══ Task input ══

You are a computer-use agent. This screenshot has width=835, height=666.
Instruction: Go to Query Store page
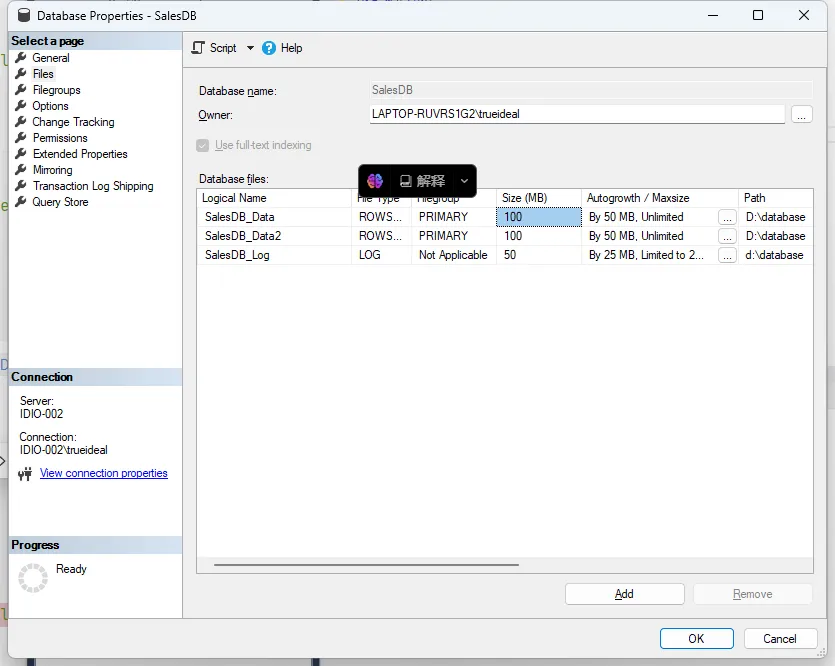pos(60,202)
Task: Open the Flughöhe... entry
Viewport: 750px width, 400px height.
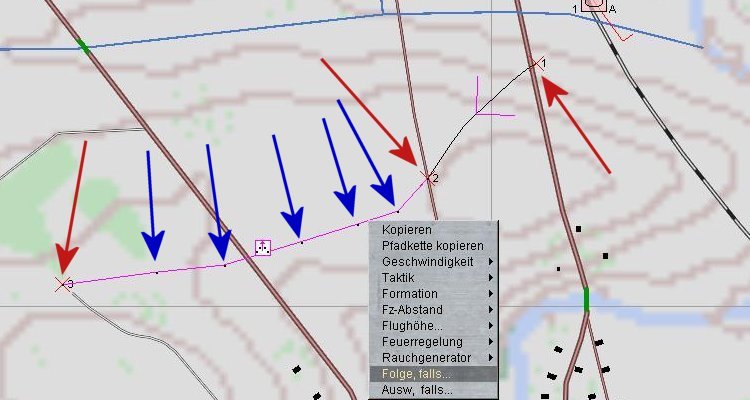Action: click(x=433, y=325)
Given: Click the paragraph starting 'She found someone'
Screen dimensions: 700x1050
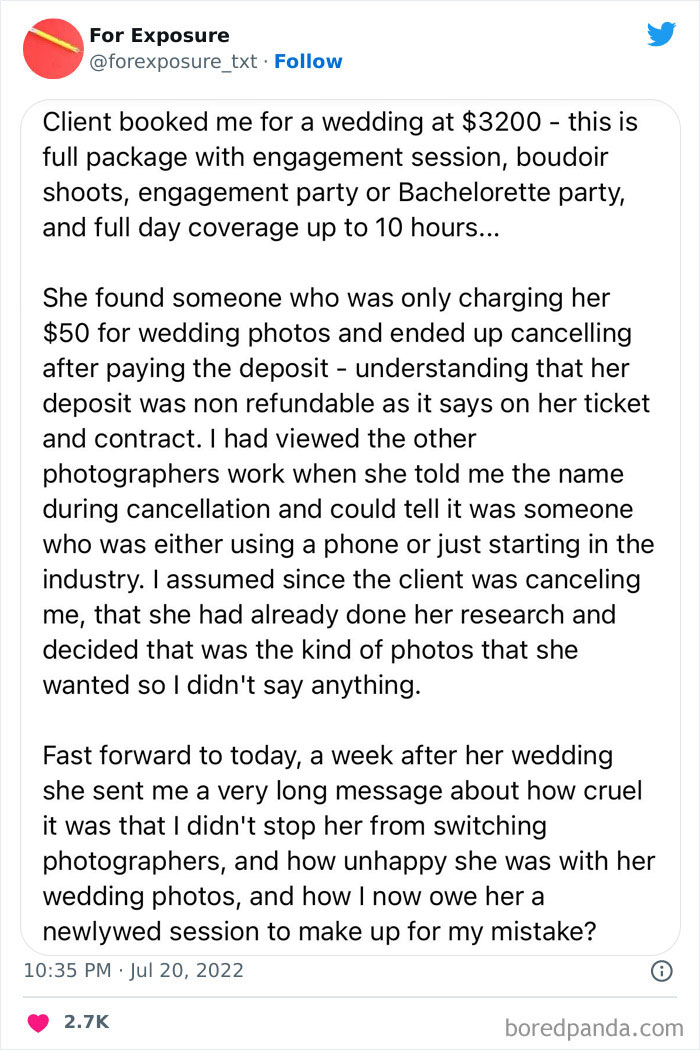Looking at the screenshot, I should point(348,491).
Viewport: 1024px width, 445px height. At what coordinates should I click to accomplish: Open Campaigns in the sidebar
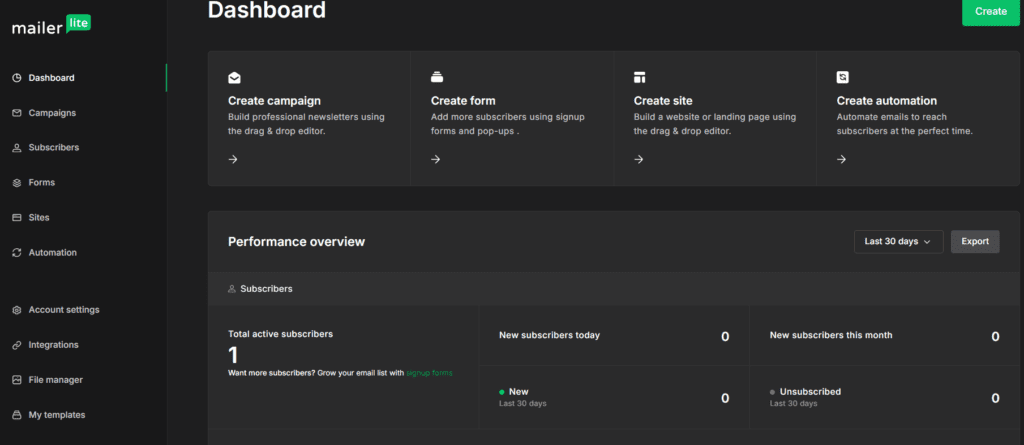(51, 113)
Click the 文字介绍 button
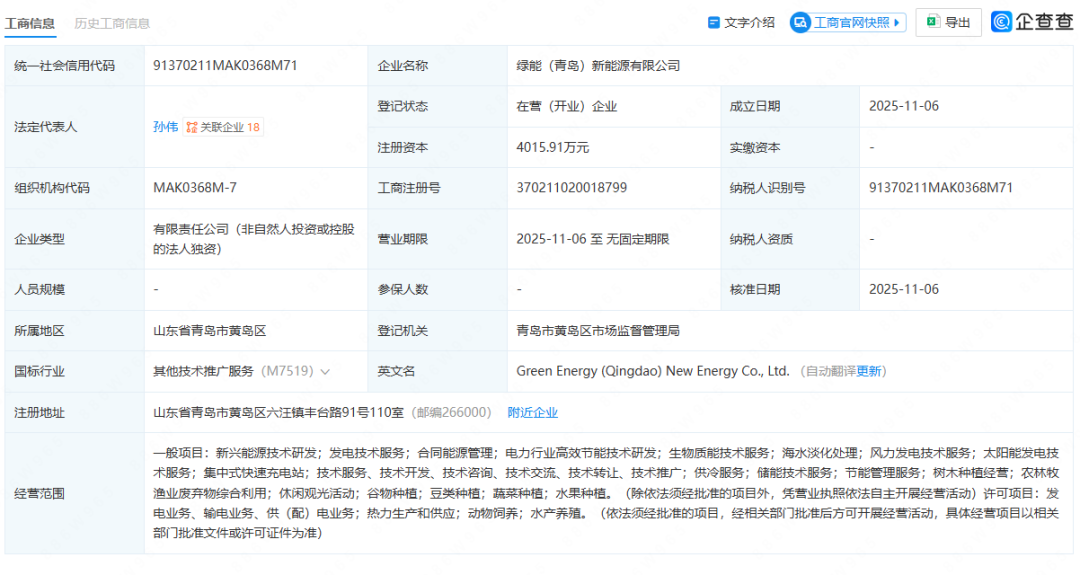Screen dimensions: 1080x575 point(742,23)
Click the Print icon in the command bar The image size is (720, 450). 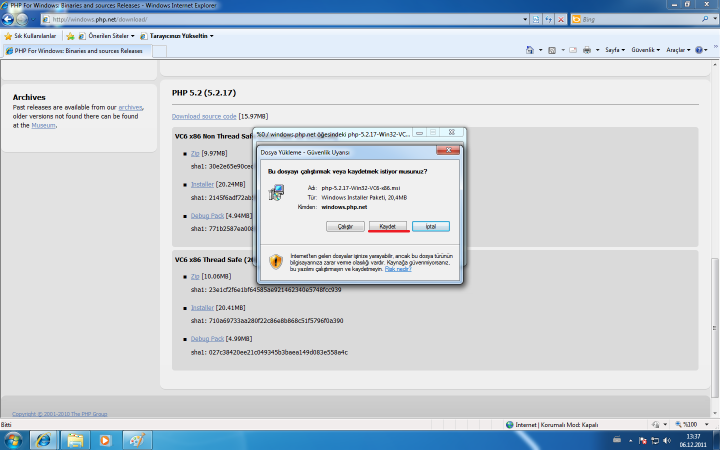pos(586,50)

═══

▶ **Task item**: Between and including the line with "Instruction: Go to Query Store page" and the line with "Given: Click the", repeat every line exactly as it appears above, with pictures left out.

▶ **Response**:
Instruction: Go to Query Store page
pos(60,202)
Task: Open the Flughöhe... entry
Viewport: 750px width, 400px height.
Action: click(x=433, y=325)
Given: Click the paragraph starting 'She found someone'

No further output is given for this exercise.